#### CHALLENGE
Repeat the stretch of data from the line containing "Given: Click the Firme folder icon" through the line containing "pos(417,809)", swapping "Coffee" for "Mocha" and leaving everything else unchanged.

☆ ☆ ☆ ☆ ☆

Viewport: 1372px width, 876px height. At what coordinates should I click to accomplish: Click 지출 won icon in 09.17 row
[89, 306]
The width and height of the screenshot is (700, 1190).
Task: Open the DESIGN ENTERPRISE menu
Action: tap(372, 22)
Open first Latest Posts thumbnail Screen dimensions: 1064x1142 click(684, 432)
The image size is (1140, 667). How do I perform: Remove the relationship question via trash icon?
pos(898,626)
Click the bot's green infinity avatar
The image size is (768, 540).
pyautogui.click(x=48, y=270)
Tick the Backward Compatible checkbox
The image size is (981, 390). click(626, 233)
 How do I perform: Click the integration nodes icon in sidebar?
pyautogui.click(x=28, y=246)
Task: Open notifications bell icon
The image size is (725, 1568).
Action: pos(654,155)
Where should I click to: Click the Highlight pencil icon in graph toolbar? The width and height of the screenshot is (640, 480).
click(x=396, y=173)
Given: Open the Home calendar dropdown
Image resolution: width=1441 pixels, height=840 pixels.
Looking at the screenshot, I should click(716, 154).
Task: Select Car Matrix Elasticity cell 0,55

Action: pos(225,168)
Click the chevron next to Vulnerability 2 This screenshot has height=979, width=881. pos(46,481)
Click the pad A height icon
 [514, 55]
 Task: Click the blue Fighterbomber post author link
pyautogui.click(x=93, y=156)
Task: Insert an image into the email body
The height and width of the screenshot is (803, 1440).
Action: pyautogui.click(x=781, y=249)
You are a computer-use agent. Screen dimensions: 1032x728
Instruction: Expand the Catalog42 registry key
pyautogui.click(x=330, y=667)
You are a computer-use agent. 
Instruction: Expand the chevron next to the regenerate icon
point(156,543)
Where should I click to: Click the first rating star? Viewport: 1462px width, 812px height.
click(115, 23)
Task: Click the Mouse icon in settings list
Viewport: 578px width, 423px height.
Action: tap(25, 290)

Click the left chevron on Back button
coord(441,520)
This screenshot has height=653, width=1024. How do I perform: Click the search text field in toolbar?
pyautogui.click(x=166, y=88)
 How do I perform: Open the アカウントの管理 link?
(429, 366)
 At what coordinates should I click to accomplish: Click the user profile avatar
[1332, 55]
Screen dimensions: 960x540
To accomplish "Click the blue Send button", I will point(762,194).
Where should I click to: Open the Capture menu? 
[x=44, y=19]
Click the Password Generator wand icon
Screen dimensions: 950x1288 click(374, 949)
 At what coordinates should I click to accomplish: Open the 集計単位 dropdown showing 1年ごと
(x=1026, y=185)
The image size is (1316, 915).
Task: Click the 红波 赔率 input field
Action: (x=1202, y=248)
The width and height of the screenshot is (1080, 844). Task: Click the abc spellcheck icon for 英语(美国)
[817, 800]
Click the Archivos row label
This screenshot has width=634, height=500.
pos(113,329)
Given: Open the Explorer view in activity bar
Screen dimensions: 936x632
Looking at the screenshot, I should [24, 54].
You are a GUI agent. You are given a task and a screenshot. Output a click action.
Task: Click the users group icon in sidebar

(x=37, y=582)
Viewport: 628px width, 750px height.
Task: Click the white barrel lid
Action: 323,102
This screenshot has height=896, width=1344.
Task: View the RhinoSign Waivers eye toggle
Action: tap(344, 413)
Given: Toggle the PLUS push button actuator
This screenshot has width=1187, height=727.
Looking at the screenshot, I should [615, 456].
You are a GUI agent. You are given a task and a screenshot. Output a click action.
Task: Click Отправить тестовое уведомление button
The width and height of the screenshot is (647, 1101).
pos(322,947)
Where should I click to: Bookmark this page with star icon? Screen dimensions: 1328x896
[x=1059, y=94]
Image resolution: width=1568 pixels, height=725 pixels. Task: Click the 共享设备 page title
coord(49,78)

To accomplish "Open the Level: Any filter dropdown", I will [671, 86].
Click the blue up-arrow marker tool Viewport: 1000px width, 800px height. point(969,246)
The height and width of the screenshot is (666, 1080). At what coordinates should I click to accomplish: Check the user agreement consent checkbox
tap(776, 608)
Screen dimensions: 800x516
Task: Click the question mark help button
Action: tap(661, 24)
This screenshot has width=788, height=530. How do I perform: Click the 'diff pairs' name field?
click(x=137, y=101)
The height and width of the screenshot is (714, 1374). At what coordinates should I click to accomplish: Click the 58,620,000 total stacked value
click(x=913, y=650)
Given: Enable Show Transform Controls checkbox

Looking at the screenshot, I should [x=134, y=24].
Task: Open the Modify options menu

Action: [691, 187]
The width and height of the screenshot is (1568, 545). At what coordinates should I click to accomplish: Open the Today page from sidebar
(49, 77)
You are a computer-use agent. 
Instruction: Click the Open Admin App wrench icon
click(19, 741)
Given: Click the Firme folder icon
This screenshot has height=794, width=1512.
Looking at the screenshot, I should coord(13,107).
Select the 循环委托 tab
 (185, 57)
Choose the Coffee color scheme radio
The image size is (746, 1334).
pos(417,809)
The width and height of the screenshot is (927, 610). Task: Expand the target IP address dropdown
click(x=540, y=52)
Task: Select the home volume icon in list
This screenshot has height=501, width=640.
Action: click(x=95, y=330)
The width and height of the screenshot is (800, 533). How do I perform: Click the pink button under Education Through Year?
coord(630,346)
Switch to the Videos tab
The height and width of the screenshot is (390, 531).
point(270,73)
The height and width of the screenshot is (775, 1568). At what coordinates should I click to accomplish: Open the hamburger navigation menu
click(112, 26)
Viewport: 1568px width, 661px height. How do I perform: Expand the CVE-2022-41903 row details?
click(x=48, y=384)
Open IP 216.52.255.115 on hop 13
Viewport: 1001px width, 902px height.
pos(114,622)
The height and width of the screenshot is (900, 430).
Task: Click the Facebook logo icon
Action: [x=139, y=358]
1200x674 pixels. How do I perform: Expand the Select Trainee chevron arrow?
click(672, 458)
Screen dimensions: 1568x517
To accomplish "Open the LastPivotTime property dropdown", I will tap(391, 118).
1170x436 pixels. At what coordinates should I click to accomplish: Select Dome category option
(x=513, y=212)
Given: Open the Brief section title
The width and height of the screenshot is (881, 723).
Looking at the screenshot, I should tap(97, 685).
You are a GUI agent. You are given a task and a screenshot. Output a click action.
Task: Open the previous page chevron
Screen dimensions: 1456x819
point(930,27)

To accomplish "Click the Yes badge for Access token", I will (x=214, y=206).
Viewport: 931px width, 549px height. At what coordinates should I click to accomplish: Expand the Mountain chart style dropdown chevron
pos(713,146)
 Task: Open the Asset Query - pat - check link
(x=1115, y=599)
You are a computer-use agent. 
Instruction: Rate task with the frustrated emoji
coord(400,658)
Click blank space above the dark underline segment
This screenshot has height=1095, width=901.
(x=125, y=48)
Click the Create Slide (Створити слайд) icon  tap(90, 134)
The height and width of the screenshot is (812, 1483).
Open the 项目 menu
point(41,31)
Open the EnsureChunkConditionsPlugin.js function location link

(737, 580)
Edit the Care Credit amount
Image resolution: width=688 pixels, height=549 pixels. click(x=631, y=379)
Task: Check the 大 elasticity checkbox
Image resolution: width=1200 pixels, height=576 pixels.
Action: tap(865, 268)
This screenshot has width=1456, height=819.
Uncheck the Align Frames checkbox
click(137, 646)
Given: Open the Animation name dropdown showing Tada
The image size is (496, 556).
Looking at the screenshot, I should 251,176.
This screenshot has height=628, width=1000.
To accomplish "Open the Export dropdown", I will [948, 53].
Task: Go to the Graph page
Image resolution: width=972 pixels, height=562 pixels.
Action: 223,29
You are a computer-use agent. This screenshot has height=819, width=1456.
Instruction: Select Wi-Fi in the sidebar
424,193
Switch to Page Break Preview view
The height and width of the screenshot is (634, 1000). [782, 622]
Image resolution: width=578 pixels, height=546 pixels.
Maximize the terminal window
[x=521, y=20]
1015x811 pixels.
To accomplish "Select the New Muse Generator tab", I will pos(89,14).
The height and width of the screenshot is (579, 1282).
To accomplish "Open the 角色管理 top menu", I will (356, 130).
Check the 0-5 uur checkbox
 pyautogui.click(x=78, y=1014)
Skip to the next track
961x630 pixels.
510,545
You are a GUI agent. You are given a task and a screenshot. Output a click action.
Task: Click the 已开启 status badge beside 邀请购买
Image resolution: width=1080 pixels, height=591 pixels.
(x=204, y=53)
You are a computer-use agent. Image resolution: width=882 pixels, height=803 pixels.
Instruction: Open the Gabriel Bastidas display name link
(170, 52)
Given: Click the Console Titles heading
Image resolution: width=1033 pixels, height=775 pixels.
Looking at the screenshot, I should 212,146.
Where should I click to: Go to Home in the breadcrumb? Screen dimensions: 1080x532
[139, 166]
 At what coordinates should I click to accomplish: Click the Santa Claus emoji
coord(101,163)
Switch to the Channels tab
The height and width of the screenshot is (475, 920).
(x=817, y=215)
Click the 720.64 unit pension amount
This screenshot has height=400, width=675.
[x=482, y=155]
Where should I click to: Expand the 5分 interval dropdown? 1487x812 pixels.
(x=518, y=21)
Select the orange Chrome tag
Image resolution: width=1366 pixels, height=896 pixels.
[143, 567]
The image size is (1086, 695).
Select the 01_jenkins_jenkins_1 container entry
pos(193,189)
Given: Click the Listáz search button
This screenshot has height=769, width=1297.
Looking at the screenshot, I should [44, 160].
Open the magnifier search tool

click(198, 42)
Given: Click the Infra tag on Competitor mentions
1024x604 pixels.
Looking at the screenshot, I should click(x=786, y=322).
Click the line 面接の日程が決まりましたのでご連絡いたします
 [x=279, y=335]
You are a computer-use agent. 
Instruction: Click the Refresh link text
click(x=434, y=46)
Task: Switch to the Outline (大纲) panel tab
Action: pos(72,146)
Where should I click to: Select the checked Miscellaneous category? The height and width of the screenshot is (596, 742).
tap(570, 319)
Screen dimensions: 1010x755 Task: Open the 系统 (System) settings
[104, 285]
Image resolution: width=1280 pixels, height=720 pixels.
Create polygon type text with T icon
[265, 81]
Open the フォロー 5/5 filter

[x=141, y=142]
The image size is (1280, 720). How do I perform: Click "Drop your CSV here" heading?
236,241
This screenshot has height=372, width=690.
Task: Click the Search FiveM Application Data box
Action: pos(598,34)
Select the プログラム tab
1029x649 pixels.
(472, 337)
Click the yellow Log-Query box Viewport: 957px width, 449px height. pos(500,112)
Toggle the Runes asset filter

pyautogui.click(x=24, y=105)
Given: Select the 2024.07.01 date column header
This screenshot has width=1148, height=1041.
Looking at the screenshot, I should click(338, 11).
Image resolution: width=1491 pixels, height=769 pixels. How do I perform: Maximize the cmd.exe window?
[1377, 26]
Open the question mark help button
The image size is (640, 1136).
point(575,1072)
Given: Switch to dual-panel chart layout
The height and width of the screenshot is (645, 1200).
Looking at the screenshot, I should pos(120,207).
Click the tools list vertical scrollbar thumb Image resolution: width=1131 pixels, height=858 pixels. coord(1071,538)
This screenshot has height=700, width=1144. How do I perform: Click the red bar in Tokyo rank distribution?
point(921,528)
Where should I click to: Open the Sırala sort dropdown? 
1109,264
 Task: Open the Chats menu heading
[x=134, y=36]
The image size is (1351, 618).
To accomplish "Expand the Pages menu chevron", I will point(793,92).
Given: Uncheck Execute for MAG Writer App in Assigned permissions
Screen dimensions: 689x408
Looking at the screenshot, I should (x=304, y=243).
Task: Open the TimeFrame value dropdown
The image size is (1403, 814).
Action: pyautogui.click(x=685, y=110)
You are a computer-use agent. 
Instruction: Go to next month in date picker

☆ ☆ ☆ ☆ ☆

#### FULL SOLUTION
Given: Click the Firme folder icon
This screenshot has height=794, width=1512.
Looking at the screenshot, I should coord(13,107).
Select the 循环委托 tab
 (185, 57)
Choose the Mocha color scheme radio
The image size is (746, 1334).
pos(417,809)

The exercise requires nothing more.